Various Artists
Just Another Taste of Electronic Watusi Boogaloo
[Electronic Watusi Boogaloo/Kindercore]
Rating: 4.9
At Nuggets, a new/used record store in Boston, there's a bin by the front
counter containing cassette "grab bags." For a buck or two, you get a
stapled brown paper sack with six or seven tapes inside. The idea, of
course, is that you don't know what you're getting, and it's cheap, so
you can afford to take the chance of receiving a tasty surprise (say, an
old Funkadelic album, or some pre-reissue Pink Floyd) or a heap of diseased,
decomposing dung (think Styx's Greatest Hits or a couple of copies
of Vanilla Ice's To the Extreme). At least they label the bags
with a vague genre categorization.
Label compilations are much the same as these grab bags in both concept
and execution. Rare is the label compilation of consistent, high quality
material, worth listening to as a stand-alone album. And sadly, Just
Another Taste of Electronic Watusi Boogaloo is no exception to the
rule.
According to the press release, we're supposed to be witnessing nothing
short of a revolution in modern club electronica by listening to this
record. Well, you know, we all want to change the world. How exactly
these folks mean to do this is a mystery to me, because pretty much
everything here is something I've either heard before or could have easily
imagined. It's pretty much your standard mix of not-too-wild, largely
sampled beats, speech snippets, funky bass, and good old-fashioned
repetition.
Most of the standout tracks on Just Another Taste are contributed by
Mains Ignition, who I would definitely invite to any party I'd throw. (That
is, if I hadn't the limbular coordination of a beached jellyfish.) They're
the most firmly focused on getting up to get down, and the most successful
at getting the party people to "put their hands in the ay-uh," as they say.

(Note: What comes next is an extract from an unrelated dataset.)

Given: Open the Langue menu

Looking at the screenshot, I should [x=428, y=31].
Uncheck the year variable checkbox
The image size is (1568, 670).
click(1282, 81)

"Testify" kicks off the compilation with straightforward funk-blues mingling
with sweeping synths. As a bonus, an actual catchy melody has been thrown in
for good measure. "In HQ (Intelligent High Quality)" adds some water-drip
sounds to the same decent grooves, and "Wholesale Physics Depot" switches
over to a more acid-jazz mode, including an intermittent flirtation with the
bogeyman techno mothers warn their techno children about.
The rest? To say it's forgettable would be a terrible understatement. On "Deep
Throat," Oh Polo employs the age-old technique of incorporating samples from '70s
British porn to spice things up. Sadly, they also offer Just Another Taste's
absolute nadir: the reggae-tweaked, Victrolafied hip-hop snooze-fest "Compared to
Ramone." Yay, it's the exact same, unchanging groove over and over again! If I
were on the dance floor and this came busting out of the speakers, I'd find the
nearest bench, post-haste, no matter how much E I'd downed.
Biowire's "Fantasize" sounds like a techno take on Steve Reich. But instead of
becoming gradually more fascinating as the song builds, it swirls noxiously and
peters out. Finally, Babalu-- the name of the club where much of this mediocrity
takes place, as well as this group's band name-- gives us the positively annoying
"Skins," which boils down to bad poetry recited badly over bad dance music. Did
I mention it's bad? They also present us with the interest-dissolving "Happiness,"
a 10 minute-long Dorian vamp boasting a delayed electric piano solo.
If I were just picking this up on impulse for a couple of bucks along with something
else I knew to be good, I wouldn't be overly put off. After all, there are a handful
of tracks here that, in addition to making me want to get up offa that thing, offer
sonic interest as well. The real problem here doesn't lie with the quality of the
record, since, as we've already gone over, label comps are generally a roll-of-the-
dice affair. However, U.S. distributors Kindercore are charging full price
for this grab bag. And regardless of whether or not it's foolish to charge $12 for
other compilations, it certainly is here.